I’m not willing to engage in a discussion, where I defend my guesses and attack your prediction. I don’t have sufficient knowledge, nor a desire to do that.
My purpose was to ask for any stable basis for AI dev predictions and to point out one possible bias.
I’ll use this post to address some of your claims, but don’t treat that as argument for when AI would be created:
How are Ray Kurzweil’s extrapolations an empiric data?
If I’m not wrong, all he takes in account is computational power. Why would that be enough to allow for AI creation? By 1900 world had enough resources to create computers and yet it wasn’t possible, because the technology wasn’t known. By 2029 we may have proper resources (computational power), but still lack knowledge on how to use them (what programs run on that supercomputers).
I’m not sure what you’re saying here. That we can assume AI won’t arrive next month because it didn’t arrive last month, or the month before last, etc.? That seems like shaky logic.

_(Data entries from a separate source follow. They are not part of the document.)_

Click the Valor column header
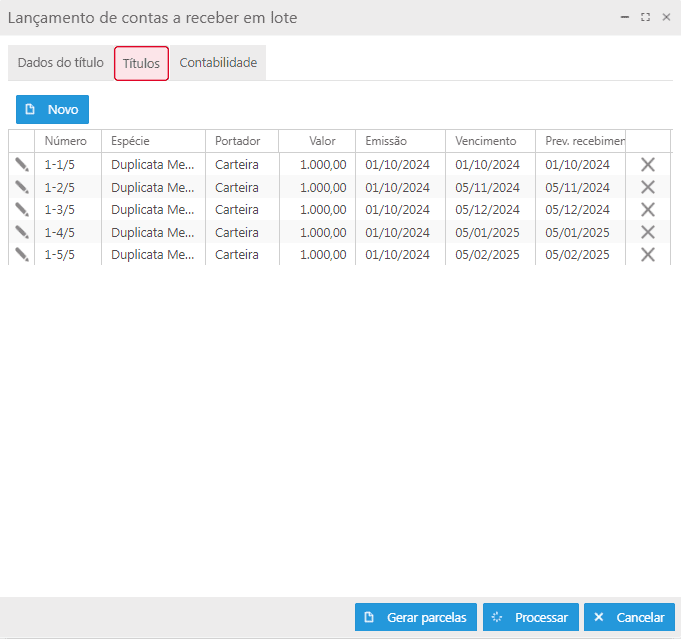Viewport: 681px width, 639px height. [x=322, y=141]
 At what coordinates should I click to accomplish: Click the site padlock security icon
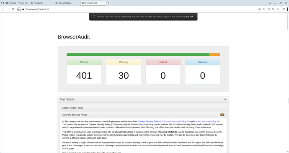[23, 9]
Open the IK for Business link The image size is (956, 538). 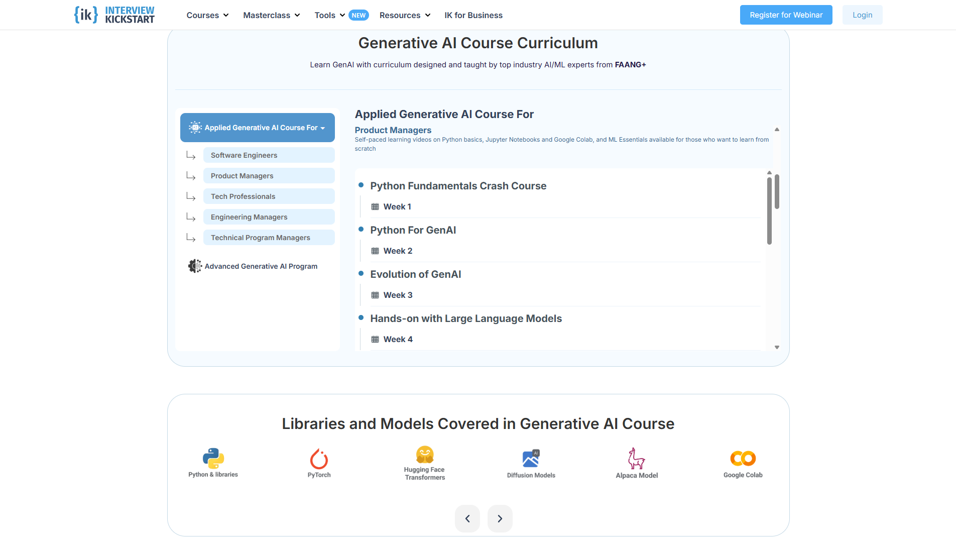[473, 15]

I’m saying that, I guess, everybody would agree that AI will not arrive in a month. I’m interested on what basis we’re making such claim.
I’m not trying to make an argument about when will AI arrive, I’m genuinely asking.
You’re right about comforting factor of AI coming soon, I haven’t thought of that.
But still, developement of AI in near future would probably mean that its creators haven’t solved the friendliness problem. Current methods are very black-box.
More than that, I’m a bit concerned about current morality and governement control. I’m a bit scared, what may people of today do with such power. You don’t like gay marriage? AI can probably “solve” that for you. Or maybe you want financial equality of humanity? Same story.
I would agree though that it’s hard to tell where would our preferences point to.
If you assume the worst case that we will be unable to build AGI any faster than direct neural simulation of the human brain, that becomes feasible in the 2030′s on technological pathways that can be foreseen today.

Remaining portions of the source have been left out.